Of course any measurement of safety will need to be made over a long period of time, and it is never practicable to consider a quantified safety demonstration as part of a development programme. The best that can be done is to demonstrate that individual safety-critical failures cannot occur during the operating life of the system. This is the normal procedure, for example, in design and test of structural components subject to fatigue, such as pressure vessels, aircraft structures, and aircraft engine components. If safety-critical failures occur in service, corrective action is always taken, making any “measurement” based on data up to that time meaningless for forecasts of future behaviour.
Experts
One result of the emphasis on quantification of reliability and safety has been the growth in the number of “experts”, in industry, consulting and academia. These people inevitably find it difficult to let go of the geese that lay their golden eggs, and therefore defend the development and use of quantitative techniques and “models”. There has been for several years an angry controversy over MIL-HDBK-217, with some people and organisations condemning its use, while its sponsors and others denounce the critics and their arguments. Such controversies do not surround other aspects of engineering, where science and logic provide the criteria of acceptability of predictions and measurements.
The Right Way
Since it is necessary to attempt to predict the reliability and safety of new engineering systems, we must use methods that take account of the practical engineering and human realities involved. Foremost amongst these is to recognise and indicate the very wide uncertainty in such predictions. Any prediction that presents results to several significant figures is clearly unrealistic in its claims to accuracy and precision, and betrays lack of understanding of the wide uncertainties involved.

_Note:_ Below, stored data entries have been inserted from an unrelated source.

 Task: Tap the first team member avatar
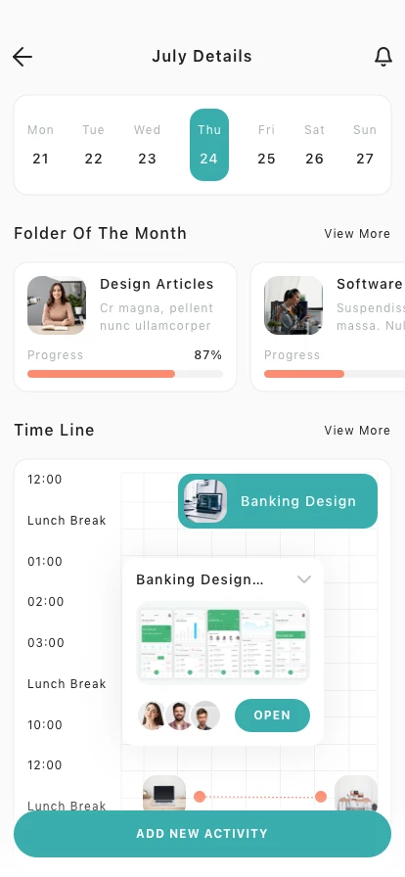pyautogui.click(x=153, y=715)
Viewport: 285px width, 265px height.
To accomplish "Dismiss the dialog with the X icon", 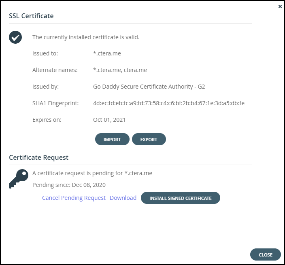I will [280, 6].

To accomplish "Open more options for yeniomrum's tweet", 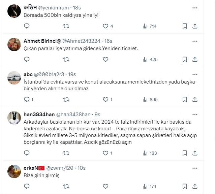I will 195,7.
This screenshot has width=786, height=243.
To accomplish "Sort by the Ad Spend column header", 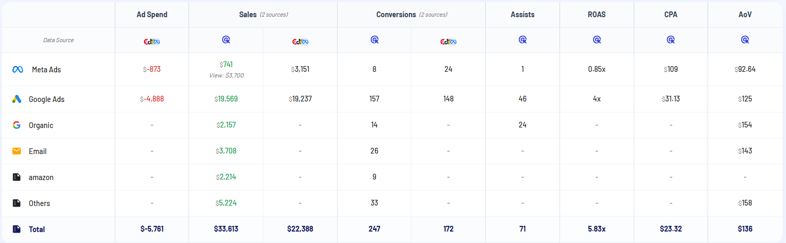I will point(152,15).
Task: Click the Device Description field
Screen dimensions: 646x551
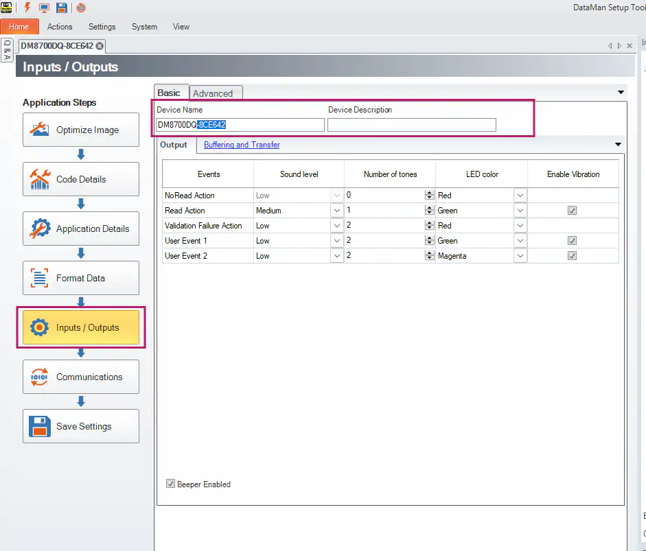Action: tap(411, 124)
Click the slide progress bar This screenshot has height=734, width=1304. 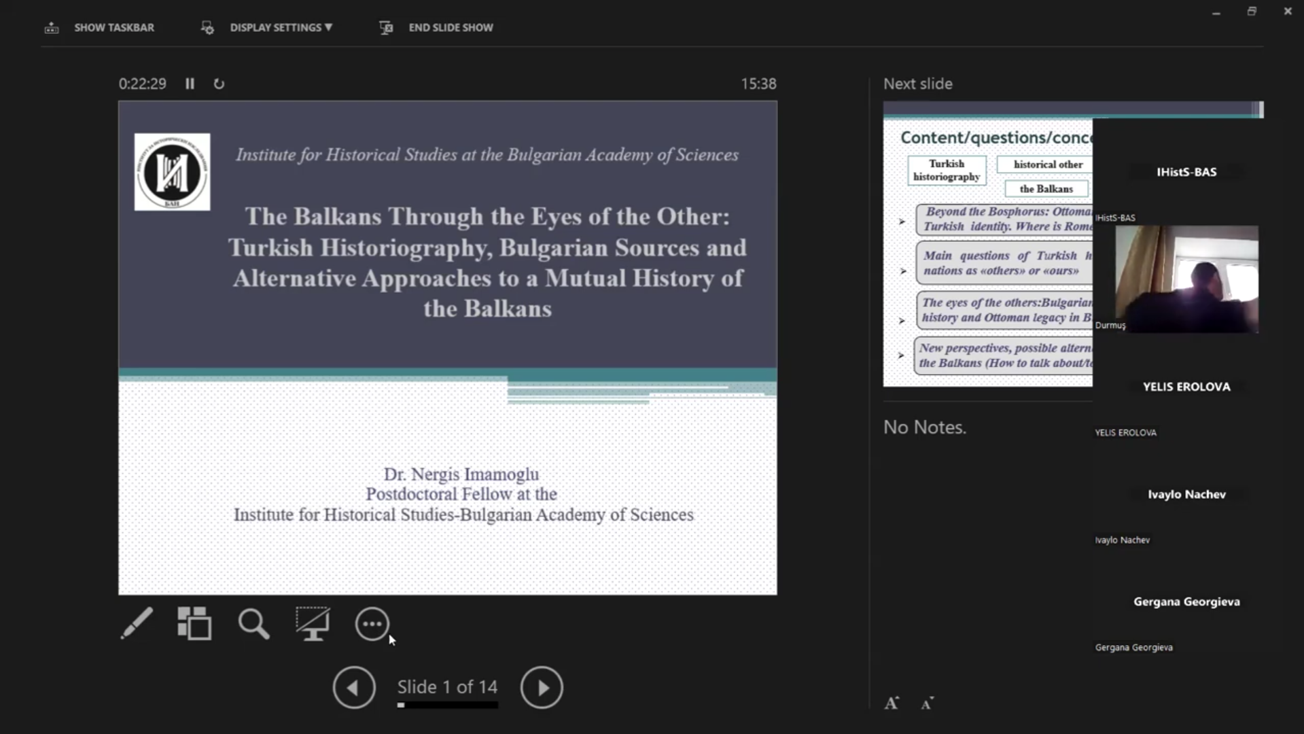pos(447,705)
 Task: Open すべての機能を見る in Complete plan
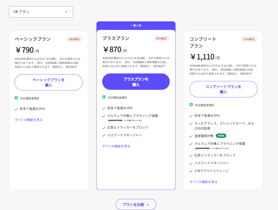coord(203,182)
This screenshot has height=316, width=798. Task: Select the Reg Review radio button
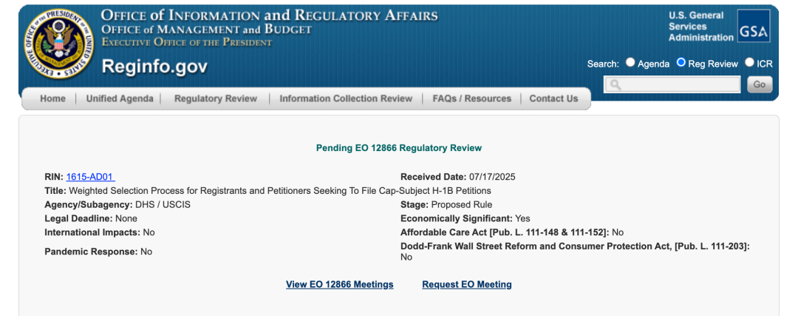click(681, 62)
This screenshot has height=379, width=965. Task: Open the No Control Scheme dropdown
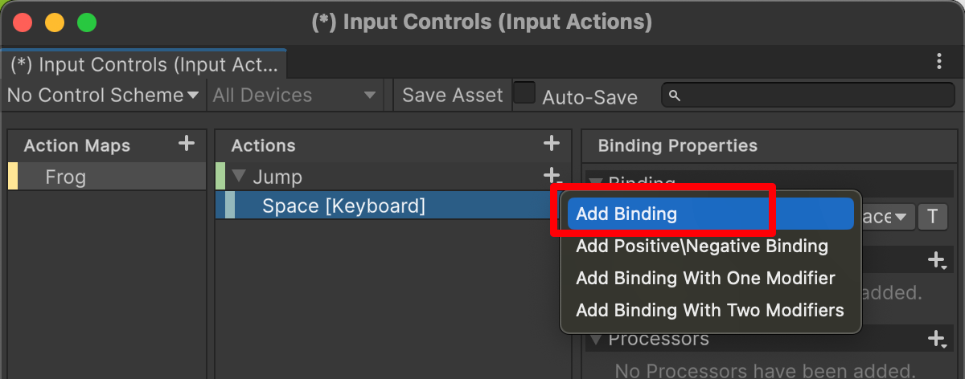tap(103, 95)
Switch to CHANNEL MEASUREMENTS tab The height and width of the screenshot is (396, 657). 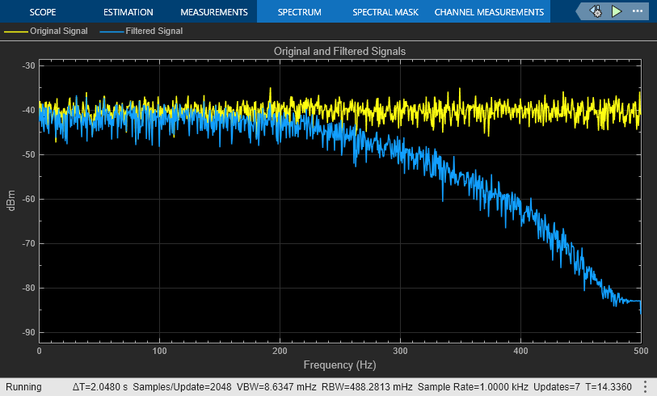coord(489,12)
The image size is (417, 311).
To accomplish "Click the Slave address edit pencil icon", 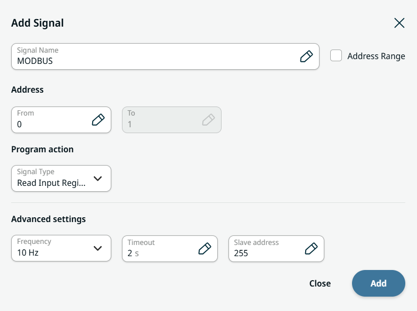I will click(311, 249).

Predictions must be based upon intent. Since failures are ultimately caused by people, the ways in which they are managed, as designers, test engineers, producers, users and maintainers, will be the major determinant of reliability and safety. Coupled to this are other management aspects such as the contractual or other motivations involved and the investment in reliability and safety analysis and test.
Safety and reliability predictions must take account of technical risks, such as the use of new components or materials and operation at higher stresses or in different environments. Technical risks always widen the extent of uncertainty of the predictions. Reliability and safety predictions should be updated as experience is developed and as improvements are made. Reference 3, the recently updated UK Ministry of Defence guidelines on reliability prediction, provides a rational and practical framework for reliability prediction, and its principles can be extended to safety aspects.
A reliability demonstration test is never as effective as a test planned to accelerate the onset of as many failures as possible, in generating reliability improvement. Measuring reliability in use can be a more useful exercise than doing so during development, since the true operating conditions are applied, and the design will have been completed. The measured reliability can be used to identify need for improvement and to refine logistics. However, it is still important that attention is focused on causes of failure, rather than on measurement, since the measurement provides no information on which to base improvements.
References
- P.D.T. O’Connor, Reliability Prediction: Help or Hoax? Solid State Technology, August 1990.
- Musa, A. lannino, and K. Okumoto, Software Reliability Prediction and Measurement. McGraw-Hill, 1987.
- UK Defence Standard 00-41 (Issue 3 1993).